The consequences of Defence finances being in an 'unsustainable mess' see our people losing their flights home to see family, having their military superannuation devalued, reservists having their hours cut or cancelled altogether, soldiers short on ammunition being required to shout 'bang bang' in training exercises, and so on. And there they are up in the Timor Sea rescuing boat after boat, saving the lives of countless women and children, diving into the water or being blown up and burnt on these illegal entry vessels. And there they are in villages in Afghanistan providing protection to defenceless people, protecting schools and women and children, and being blown up by improvised explosive devices for their trouble. And there they are in their aircraft for 13 or 14 hours in the Southern Ocean providing assistance to people in distress in one of the most treacherous and remote regions of the world.
That no other portfolio has had to stump up to facilitate this government's feigned and fake budget surplus underlines the fact that Labor has no regard for the men and women doing our bidding as soldiers, sailors and airmen. I know that General Cantwell was of this view when he said the Defence minister clearly did not respect his troops, and he was absolutely right. The arrogance of this minister sees him dismissing the concerns of respected US strategist Richard Armitage—rare criticism from a senior US strategist—former Chief of Army Peter Leahy, Major General Jim Molan, Major General John Cantwell and Lieutenant General Peter Cosgrove, former CDF. All have criticised this government's handling of this portfolio. Add to this the views of Dr Mark Thomson and this minister's capacity has alarm bells ringing loudly.
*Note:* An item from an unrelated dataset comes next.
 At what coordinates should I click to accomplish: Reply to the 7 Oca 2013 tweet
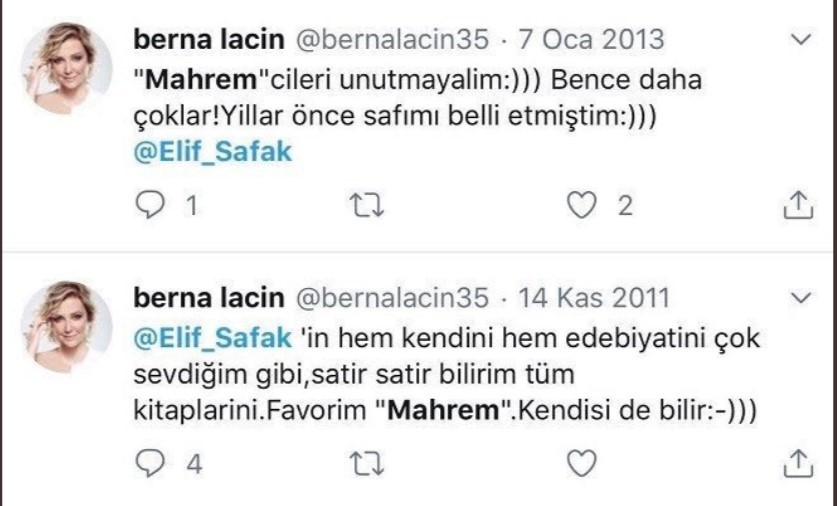pyautogui.click(x=148, y=205)
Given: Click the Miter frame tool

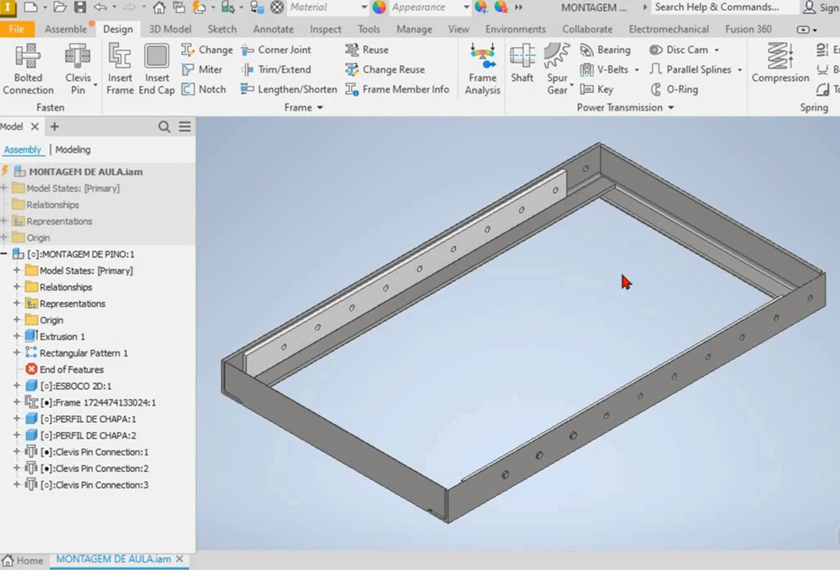Looking at the screenshot, I should (203, 70).

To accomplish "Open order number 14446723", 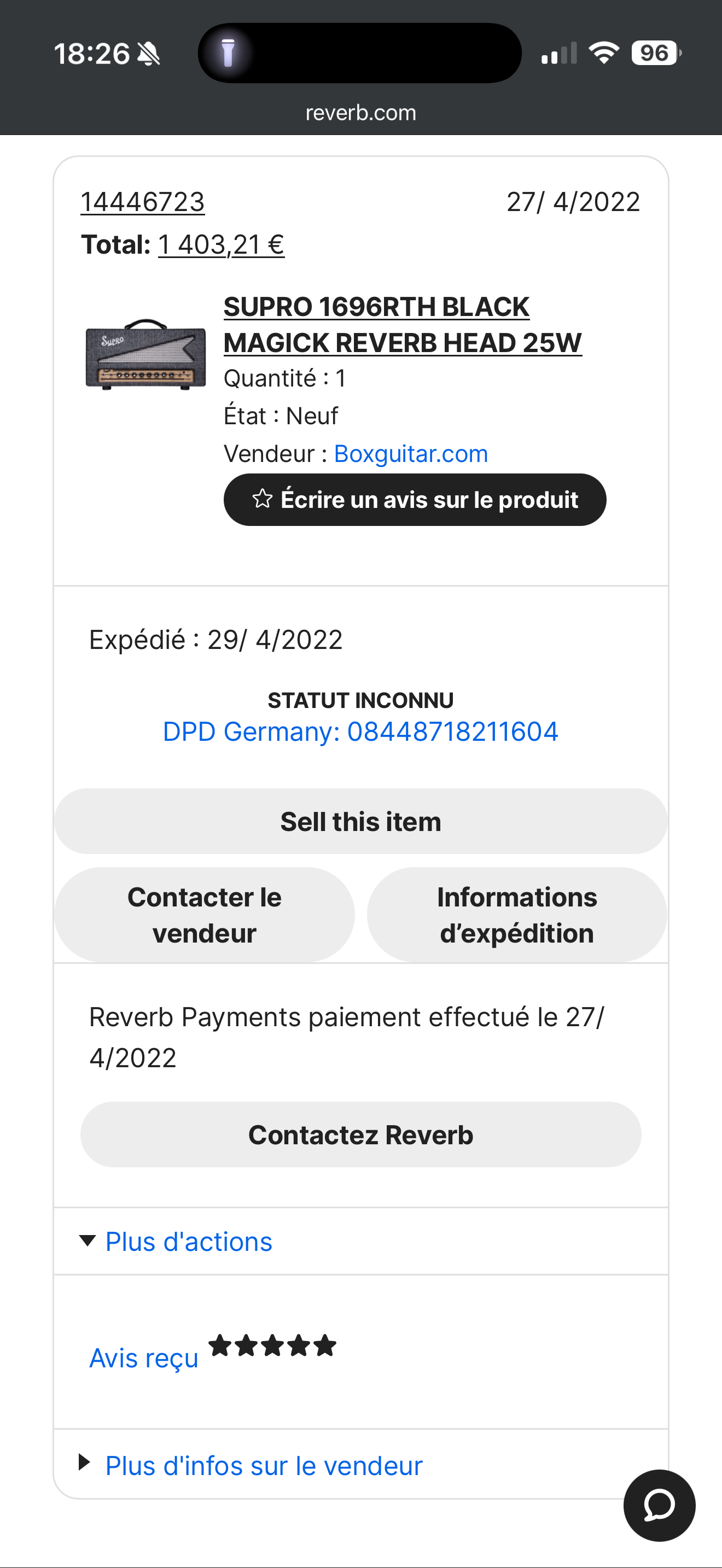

The 'unstainable mess' that Defence has become will not be fixed overnight or even in months; but, given the opportunity, the coalition will bring diligence and respect into the equation along with an admiration and regard for service men and women—in stark contrast to this incompetent government and its spin doctor ministers. As soon as the coalition can repair this unholy, unsustainable mess of Defence, we will deliver it and return to three per cent real growth. Let us be clear about the difference: we will deliver it.